The OVA’s don’t run the viewer quite as ragged, but they’re still quite busy pieces of work. The Ice Prison episode is a great piece of space opera. On one planet, where they take political agitators seriously and send them to an ice prison on a comet core in their system to work, things go very bad and it’s on a collision course with the planet. Though they don’t want to call in the Crushers, the government does. It’s a big news event when Joe’s team comes onto the scene to try and break up and push away the core before it hits as well as trying to save all the prisoners. But this is all just a façade to something else that the government is plotting, and it all starts to go badly on camera as the core doesn’t break apart properly and the Crusher team appears to be killed off in the accident.
The final OVA, ‘The Ultimate Weapon: Ash’ goes for the big doomsday weapon idea.

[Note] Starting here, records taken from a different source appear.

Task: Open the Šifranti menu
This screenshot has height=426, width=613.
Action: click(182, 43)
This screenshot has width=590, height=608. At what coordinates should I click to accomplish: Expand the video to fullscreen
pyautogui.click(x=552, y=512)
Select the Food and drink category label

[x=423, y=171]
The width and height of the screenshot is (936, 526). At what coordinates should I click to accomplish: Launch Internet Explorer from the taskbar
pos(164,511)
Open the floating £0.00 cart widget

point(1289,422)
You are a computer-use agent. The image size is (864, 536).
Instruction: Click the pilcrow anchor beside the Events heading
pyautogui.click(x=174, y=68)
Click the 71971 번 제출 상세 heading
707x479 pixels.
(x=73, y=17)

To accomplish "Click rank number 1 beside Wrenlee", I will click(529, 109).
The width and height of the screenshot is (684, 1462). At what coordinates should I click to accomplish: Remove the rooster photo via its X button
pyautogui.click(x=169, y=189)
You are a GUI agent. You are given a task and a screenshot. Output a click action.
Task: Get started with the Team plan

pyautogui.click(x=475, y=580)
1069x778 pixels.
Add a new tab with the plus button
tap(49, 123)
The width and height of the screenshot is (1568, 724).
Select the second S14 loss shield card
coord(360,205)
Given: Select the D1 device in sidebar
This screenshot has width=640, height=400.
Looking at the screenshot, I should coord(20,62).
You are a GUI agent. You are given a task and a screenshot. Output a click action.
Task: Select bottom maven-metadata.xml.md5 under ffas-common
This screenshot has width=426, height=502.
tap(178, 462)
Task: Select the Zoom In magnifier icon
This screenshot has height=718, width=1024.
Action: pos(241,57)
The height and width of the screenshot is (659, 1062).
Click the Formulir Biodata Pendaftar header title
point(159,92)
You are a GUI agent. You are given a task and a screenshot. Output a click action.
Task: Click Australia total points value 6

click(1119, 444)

After being contacted by the president of a planet that just signed a peace agreement with their neighbor after years and years of war, Joe’s team is informed of a very powerful weapon that needs to be destroyed before opposition forces in his own government can succeed in a coup and restart the war. The weapon, which can turn all living matter on a planet into ash, is hidden on a nearby planet and he has an operative who’s been captured there that can deactivate it. But the planet is also home to another military weapon gone wrong in the form of semi-intelligent ‘cloakers’ that hunt and stalk anything that moves.
I had an absolute great time watching these episodes over two nights. Between the film and the OVA’s, it really brought me back to the kind of shows that I really enjoyed when I was younger and the kinds of shows that I’ve longed to watch since first getting into anime. This is a show that many fans watched with scripts or just plain raw and enjoyed for the pure visuals. Going back to something that’s so richly animated in the traditional way with cels as opposed to today’s style makes me appreciate it all the more, and gets me to really enjoy all the nuances of it.
Japanese Language, English Language, English Subtitles
Content Grade: A
Audio Grade: B+
Video Grade: B
Packaging Grade: B-
Menu Grade: B
Extras Grade: N/A
Released By: AnimEigo
Release Date: January 15th, 2003
Running Time: 238 Minutes
Video Encoding: 480i/p MPEG-2
Aspect Ratio: 1.33:1
Sony KDL70R550A 70″ LED 1080P HDTV, Sony PlayStation3 Blu-ray player via HDMI set to 1080p, Onkyo TX-SR605 Receiver and Panasonic SB-TP20S Multi-Channel Speaker System With 100-Watt Subwoofer.